Für Pabst ist es ein Freitag, der besser kaum sein könnte. Sie spielen in Hamburg, haben das Molotow ausverkauft und ihr neues Album Crushed By The Weight Of The World schlägt auf Platz 18 der deutschen Albumcharts ein. “Noch vor Cro!”, wie Erik, der Sänger und Gitarrist von Pabst während des Konzertes anmerkt. Die Show selbst ist eine, die ihresgleichen sucht. Laut, eng und voller Energie – anders lässt sich das Konzert nicht in Worte fassen! Sie ist ein einziger Knall, der das Saunaerlebnis auf der Reeperbahn nur noch umso intensiver macht.

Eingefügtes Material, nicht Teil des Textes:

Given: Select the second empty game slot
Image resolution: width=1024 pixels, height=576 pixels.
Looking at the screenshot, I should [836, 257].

Nach dem hitzigen Auftritt wird abgebaut, der Merch-Stand besucht, einfach mal durchgeatmet und zu guter Letzt der Tourbus beladen. Und natürlich Bier getrunken. Doch der Schweiß ist nun getrocknet und das Adrenalin hat den Körper verlassen. Pabst öffnen die Türe und zusammen finden wir uns im Backstage wieder. Erik, Tilman und Tore bedienen sich noch einmal am Büfett, dann geht es los: Interview Nummer zwei mit der Band aus Berlin
LIVE
Whenever, Wherever Tour – endlich!
Wie fühlt es sich an nun unterwegs zu sein?
Tore: Gut!
Alle lachen auf!
Erik: Es ist wirklich viel, viel besser als erwartet. Man liest alles mögliche, dass es halt der ganzen Branche scheiße geht und dementsprechend haben wir uns natürlich auch ausgemalt, dass es nicht besonders wird. Und bisher übertrifft es aber definitiv unsere Erwartungen. Ums Mehrfache!
Tilman: Vor allem heute!
Ihr habt jetzt nur eine Stunde gespielt, das ist schon ganz schön knackig!
Habt ihr kein Bock auf mehr?
Tore: Also wir haben sogar schon mal eine halbe Stunde gespielt!

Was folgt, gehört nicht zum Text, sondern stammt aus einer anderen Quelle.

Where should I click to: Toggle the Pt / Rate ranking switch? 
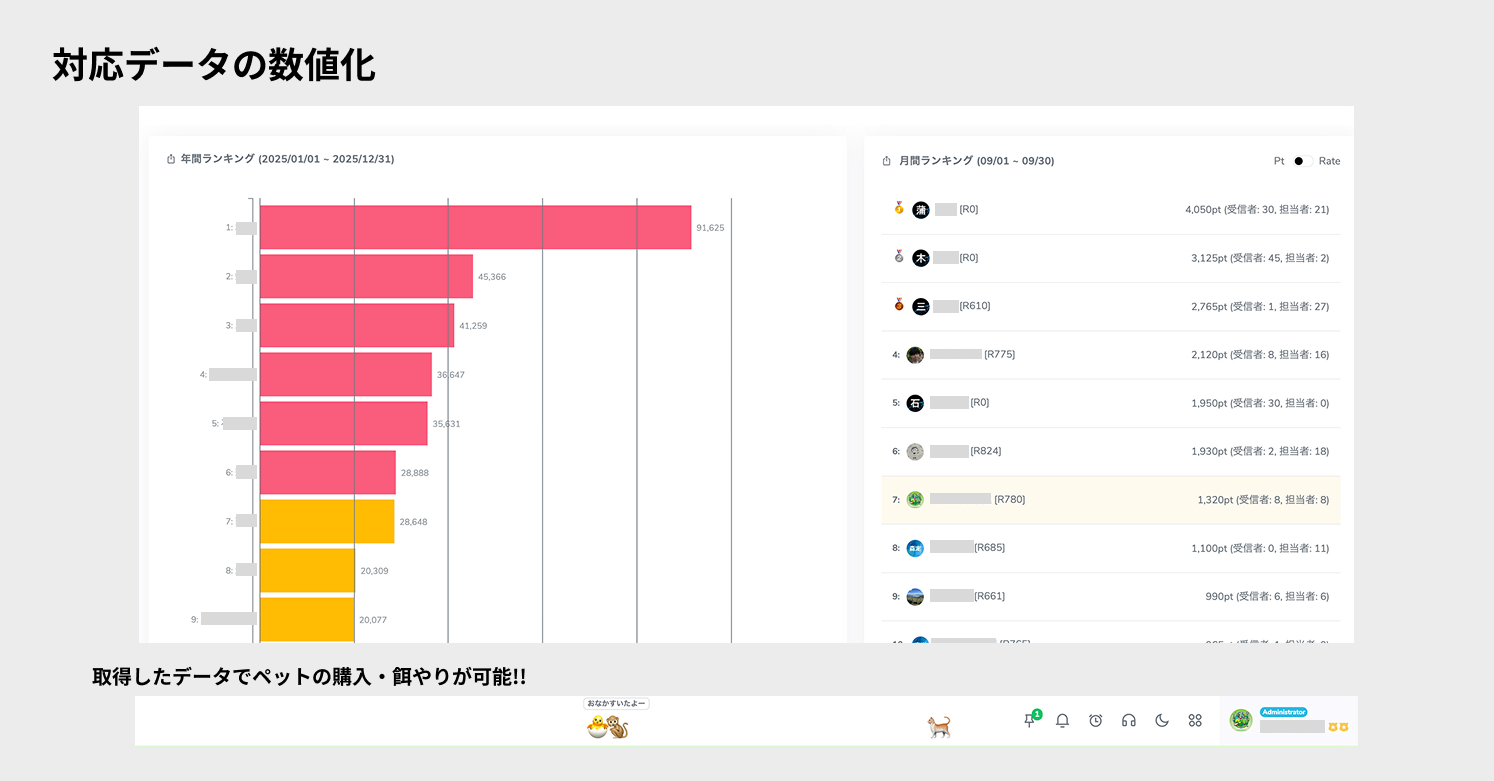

Erik: Die besten Shows sind die, wo die Leute gehen und sagen: “Es hätte länger sein können.”
Aber letztes Jahr am Ostkreuz war es mehr, oder?
Tilman: Mehr als eine Stunde haben wir noch nie gespielt.
Erik: Wir waren vielleicht ein bisschen drüber. Bei unserer Zugabe habe ich aber eben auch gesehen, wie zwei Leute umgekippt sind, während andere nach noch mehr gerufen haben! Also okay, wir müssen nicht noch länger spielen.
Der Sound eures neuen Albums Crushed By The Weight Of The World wirkt im Vergleich zu Deuce Ex Machina wie aus einem Guss.
Was war dieses Mal bei den Aufnahmen anders?
Habt ihr da einen signifikanten Unterschied verspürt oder ist das einfach passiert?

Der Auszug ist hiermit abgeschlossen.